I loved every aspect of Japan during my brief visit last fall — except one big thing. It hardly has any entrepreneurship. As someone who extols the virtues of entrepreneurship not only as a personal life path but as an ingredient to a country’s overall economic success, Japan has always been the glaring counter-example. The world’s second largest economy, and little to no entrepreneurial activity (relative to other rich nations).
In January I blogged HBR’s "Breakthrough Ideas for 2007" which proffered that "Entrepreneurial Japan" may no longer be an oxymoron.

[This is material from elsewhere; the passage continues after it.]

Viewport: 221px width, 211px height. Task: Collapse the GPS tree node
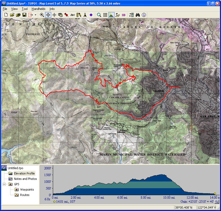click(x=4, y=184)
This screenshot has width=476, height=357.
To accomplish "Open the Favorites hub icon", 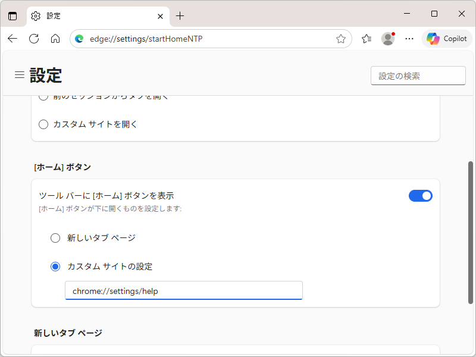I will tap(367, 38).
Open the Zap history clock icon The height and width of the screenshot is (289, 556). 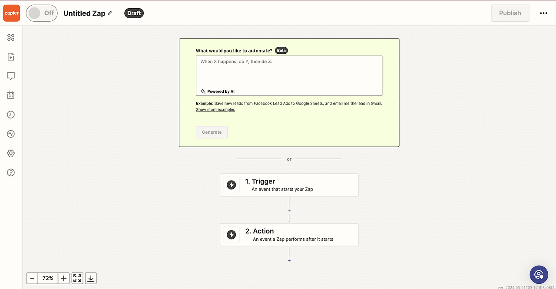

In last week’s Economist, there was a special report on Japan, including a helpful update on entrepreneurial activity there. Summary: "Not invented here" is still the right label, but there are signs the tide may be changing:
One sign of progress is the higher turnover of new firms. Between 1997 and 2004 an average of 99 new companies a year were listed in Japan, up from 26 a year in 1981-89 and 36 a year in 1990-96. The number of delistings also rose, from four or five a year in the 1980s and early 1990s to an average of 41 a year in 1997-2004. This is due in part to the rise of second-tier stockmarkets such as Mothers in Tokyo and Hercules in Osaka, and the loosening of listing requirements on JASDAQ, which has made it easier for start-ups to go public. Mr Hori notes that there were 747 IPOs in Japan between 2001 and 2005, compared with 617 in America.
The slightly more flexible labour market has made it easier for start-ups to attract skilled workers. “Things are changing—people are coming out of big firms to join us,” says Mr Masuda, whose firm has hired engineers from JVC, Canon and other electronics giants. He says start-ups also offer more opportunities and better prospects to Chinese and South Korean engineering students in Japan: “We evaluate people for their skills, not their skins and eyes.”
The report neglected to mention that the Japanese edition of My Start-Up Life is coming out early next year, which hopefully will help the cause!